— What the exercise asks —
The output must start at the line containing "Given: Click the Quantity field label" in the records below and stop at the last line, matching each line exactly and leaving out every picture.

[Exercise input — start]

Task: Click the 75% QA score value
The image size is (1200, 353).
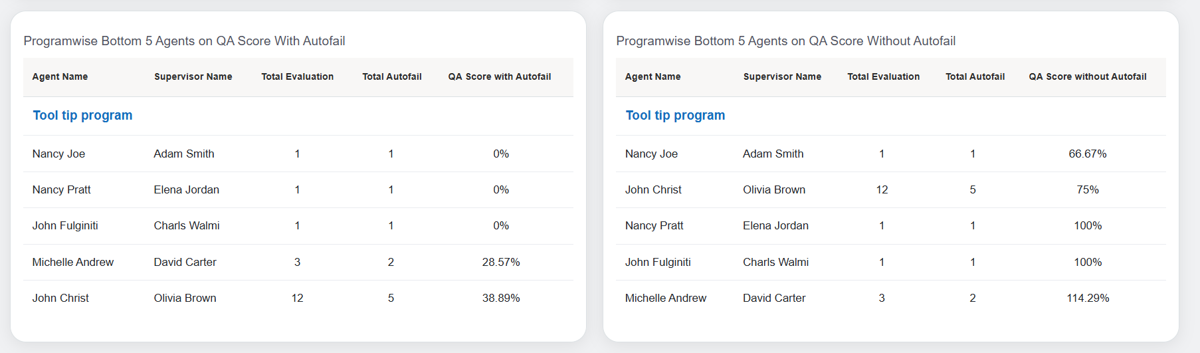Action: 1088,190
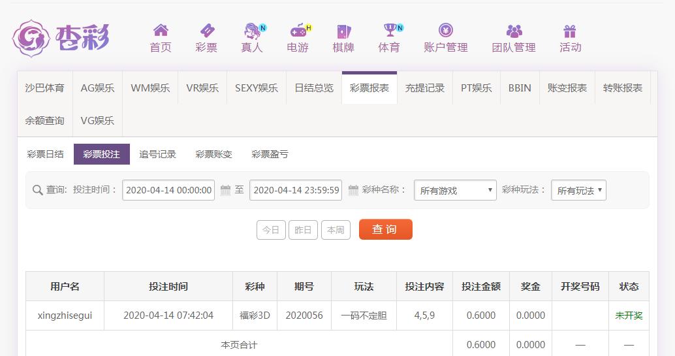675x356 pixels.
Task: Click the 团队管理 team icon
Action: point(514,31)
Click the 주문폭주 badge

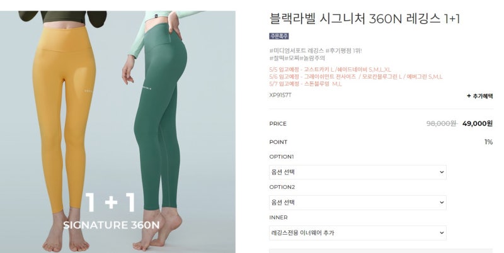[x=278, y=36]
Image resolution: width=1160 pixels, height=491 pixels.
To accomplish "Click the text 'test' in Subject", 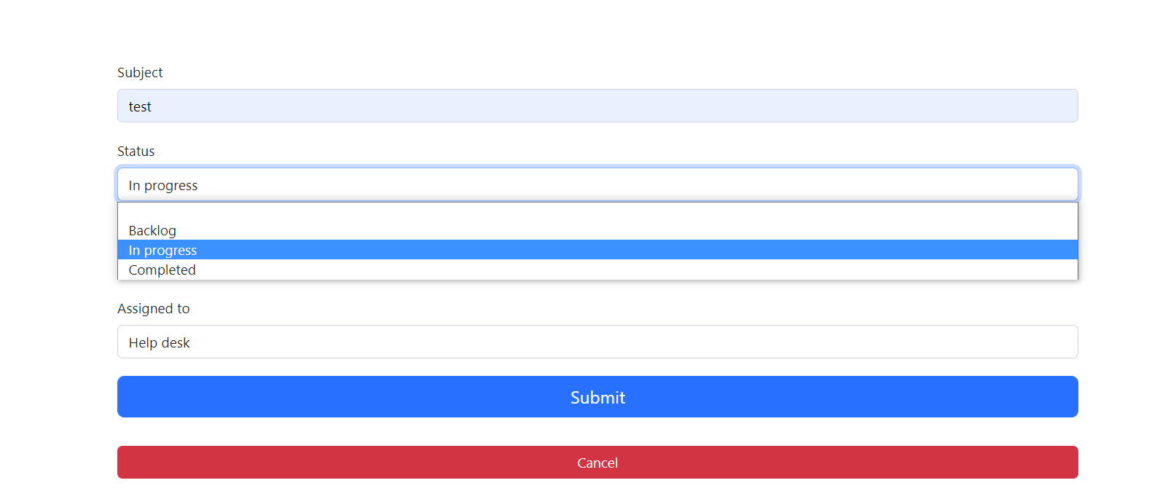I will 141,106.
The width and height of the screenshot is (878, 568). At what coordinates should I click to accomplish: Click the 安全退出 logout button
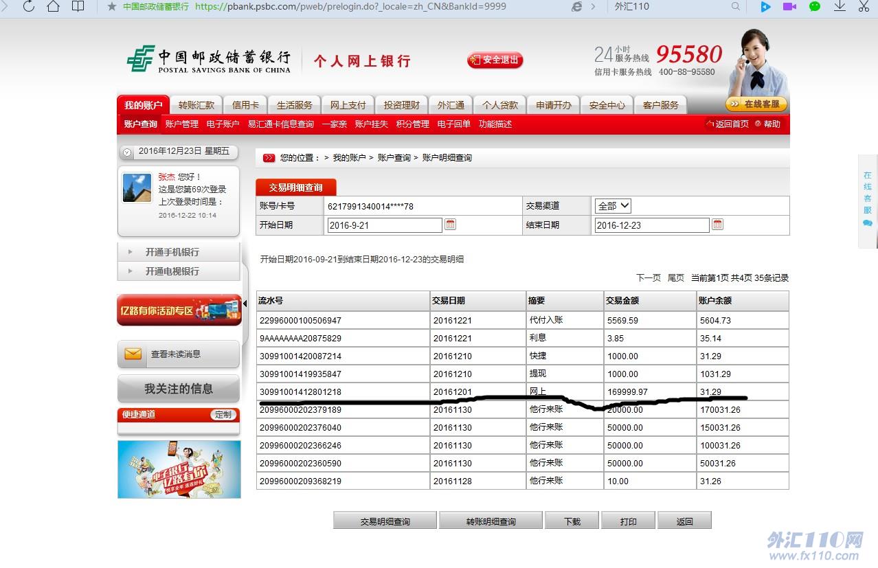[x=495, y=60]
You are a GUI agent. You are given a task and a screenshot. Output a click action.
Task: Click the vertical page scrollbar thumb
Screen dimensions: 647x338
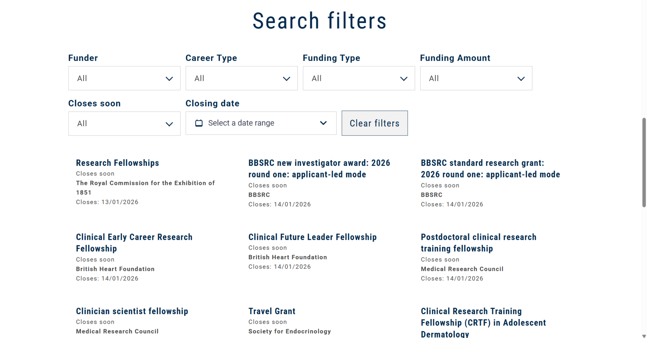[x=644, y=162]
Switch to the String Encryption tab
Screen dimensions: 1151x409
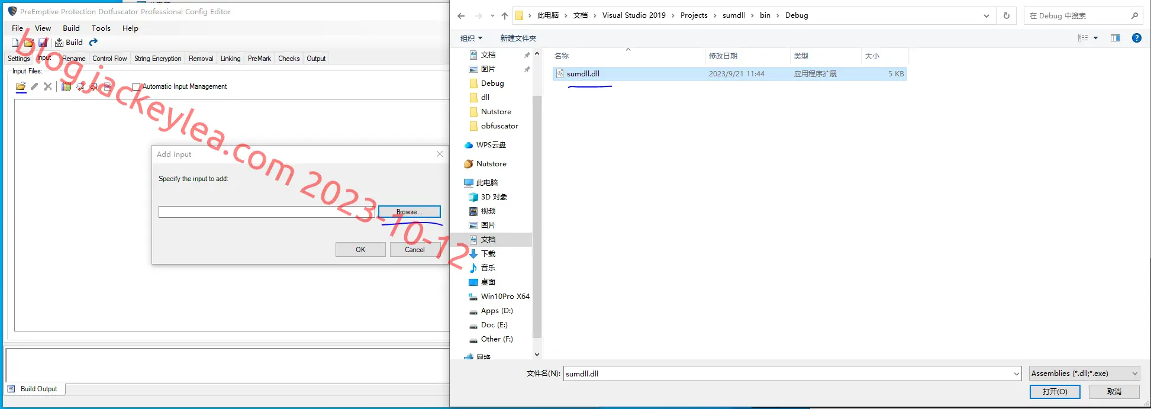(157, 59)
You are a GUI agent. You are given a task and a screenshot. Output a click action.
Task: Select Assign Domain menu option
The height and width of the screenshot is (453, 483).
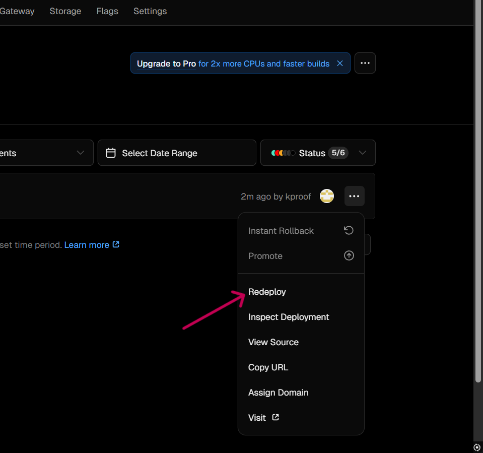point(278,393)
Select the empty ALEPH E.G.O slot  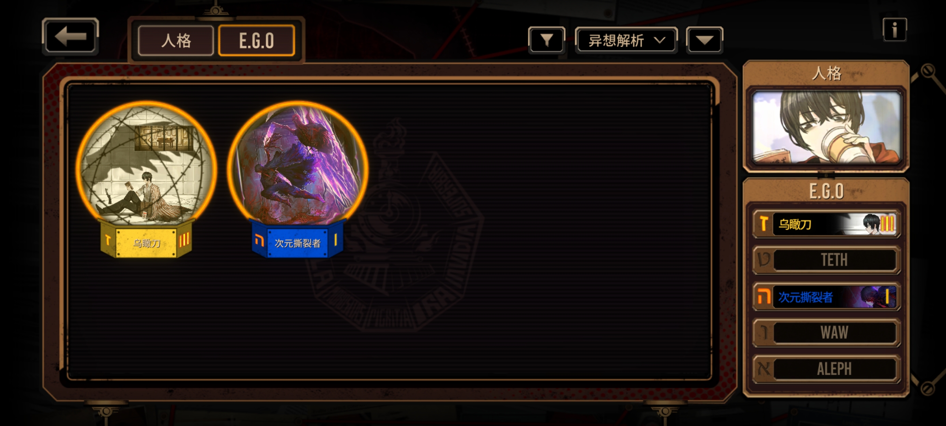pos(827,369)
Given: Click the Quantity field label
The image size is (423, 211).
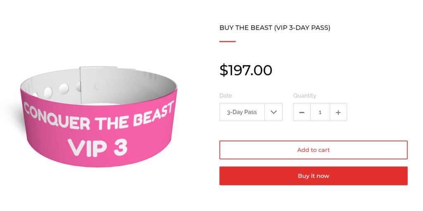Looking at the screenshot, I should pos(304,96).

[Exercise input — finish]

— The answer —
Given: Click the Quantity field label
The image size is (423, 211).
Looking at the screenshot, I should pos(304,96).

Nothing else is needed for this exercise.